I cant afford a guide and I would prefer the challenge of trying to get it done on my own. I would consider hunting the wilderness areas if there was an affordable option.

ALSO, I would be open to putting in for the Special draw in 2014 even though it is more money and I am also open to waiting for another point or two if it will make that big of a difference.

Anyway, just looking for some feedback for a guy with 3 points. Like I said, I am not interested in waiting for 10+ years to draw the best of the best tag. I want to hunt while I can and create memories.

Thanks guys!!!


----------



## goofy elk (Dec 16, 2007)

If you are a bow hunter, type 9 tags are an option with possiblitys..

If not, General is about it with 3 points.


----------



## Packout (Nov 20, 2007)

Sending a PM with a unit to look into that could work for you. You don't need more competition by throwing units out on the web. 

I know you said you aren't interested in the general areas, but I'd take a Gen WY tag over most draw tags in WY and any UT LTD tag I could ever draw. Can't believe it is already time to start gaming on where we will put in for this Fall's hunts.....


----------



## DallanC (Jan 13, 2009)

Packout said:


> Can't believe it is already time to start gaming on where we will put in for this Fall's hunts.....


I have the same amount of moose points as goofy... I'm just watching his posts and will put in where he does. Sounds like South Slope currently is the unit to put in for :mrgreen:

-DallanC


----------



## wyogoob (Sep 7, 2007)

Packout said:


> Sending a PM with a unit to look into that could work for you. You don't need more competition by throwing units out on the web.
> 
> I know you said you aren't interested in the general areas, but I'd take a Gen WY tag over most draw tags in WY and any UT LTD tag I could ever draw. Can't believe it is already time to start gaming on where we will put in for this Fall's hunts.....


Yep

General tag


----------



## goofy elk (Dec 16, 2007)

DallanC said:


> I have the same amount of moose points as goofy... I'm just watching his posts and will put in where he does. Sounds like South Slope currently is the unit to put in for :mrgreen:
> 
> -DallanC


Warning, thread highjack....
Dallan, I've made a couple trips up into the S slope/Kamas areas in the 
last few weeks, looked in the Weber/Provo river drainages, over hwy 35,
and gathered a TON of info from every late season elk hunter I've seen...
LOOKS VERY DISMAL FOR MOOSE !!!! I'm getting VERY discouraged .....

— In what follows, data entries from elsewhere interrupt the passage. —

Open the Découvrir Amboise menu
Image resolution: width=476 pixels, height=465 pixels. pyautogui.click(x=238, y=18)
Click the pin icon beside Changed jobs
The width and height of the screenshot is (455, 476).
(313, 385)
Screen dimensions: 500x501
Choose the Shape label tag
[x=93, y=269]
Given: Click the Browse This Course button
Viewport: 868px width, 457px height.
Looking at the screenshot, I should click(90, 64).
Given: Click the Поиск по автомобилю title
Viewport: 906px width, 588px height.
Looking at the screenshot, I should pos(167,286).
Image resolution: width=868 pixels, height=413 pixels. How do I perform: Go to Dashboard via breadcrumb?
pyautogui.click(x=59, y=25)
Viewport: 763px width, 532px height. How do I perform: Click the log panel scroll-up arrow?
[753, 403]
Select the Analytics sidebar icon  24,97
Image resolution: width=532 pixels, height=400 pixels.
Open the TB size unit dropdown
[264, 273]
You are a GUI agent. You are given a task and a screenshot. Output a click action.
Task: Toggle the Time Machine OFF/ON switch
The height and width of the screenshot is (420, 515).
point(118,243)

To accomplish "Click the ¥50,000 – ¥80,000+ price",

With 18 points, I've been looking into leaser units because the N slope
or Cache or the Wasatch is still YEARS out WITH 18 POINTS !!!!
The moose number contiue to shrink---- I'm about to give up on moose.

To the origanal poster:
Yes the general elk in Wyoming is a whole different world than Utah,
Much better! --- Just remember wilderness aress are off limits to
NR hunters without a outfitter/guide...... Thats the only draw back.


----------